→ **PROBLEM DETAILS**
Of all the lines in the entries, how many carry the word "Task"? The reply is that number and no more.

→ **INFORMATION GIVEN**

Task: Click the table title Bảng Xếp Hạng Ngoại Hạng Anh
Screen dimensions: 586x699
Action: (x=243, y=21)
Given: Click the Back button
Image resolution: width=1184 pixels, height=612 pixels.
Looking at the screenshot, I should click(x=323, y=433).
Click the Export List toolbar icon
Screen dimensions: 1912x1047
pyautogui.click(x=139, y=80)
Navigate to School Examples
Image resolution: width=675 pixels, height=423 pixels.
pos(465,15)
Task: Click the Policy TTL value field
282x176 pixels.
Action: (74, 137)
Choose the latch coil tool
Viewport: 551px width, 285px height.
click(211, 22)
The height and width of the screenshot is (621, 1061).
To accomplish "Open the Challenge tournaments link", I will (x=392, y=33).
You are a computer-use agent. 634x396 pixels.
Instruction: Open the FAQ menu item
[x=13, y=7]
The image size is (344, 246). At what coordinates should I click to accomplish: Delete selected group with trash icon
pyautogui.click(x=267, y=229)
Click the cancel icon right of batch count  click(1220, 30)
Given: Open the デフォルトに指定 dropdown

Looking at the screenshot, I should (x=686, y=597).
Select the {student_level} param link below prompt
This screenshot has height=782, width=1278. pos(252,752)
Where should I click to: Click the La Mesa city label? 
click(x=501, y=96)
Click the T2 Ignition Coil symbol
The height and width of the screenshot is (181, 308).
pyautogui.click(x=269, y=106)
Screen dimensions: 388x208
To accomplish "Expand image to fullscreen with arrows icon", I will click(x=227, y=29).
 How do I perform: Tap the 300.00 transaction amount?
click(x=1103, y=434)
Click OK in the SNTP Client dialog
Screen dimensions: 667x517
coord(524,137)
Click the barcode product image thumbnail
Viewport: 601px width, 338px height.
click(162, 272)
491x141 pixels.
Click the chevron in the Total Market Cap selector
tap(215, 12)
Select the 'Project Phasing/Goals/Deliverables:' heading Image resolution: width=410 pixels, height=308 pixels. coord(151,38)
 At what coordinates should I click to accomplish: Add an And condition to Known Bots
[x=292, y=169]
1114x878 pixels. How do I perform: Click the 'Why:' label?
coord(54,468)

→ **OUTPUT BELOW**
2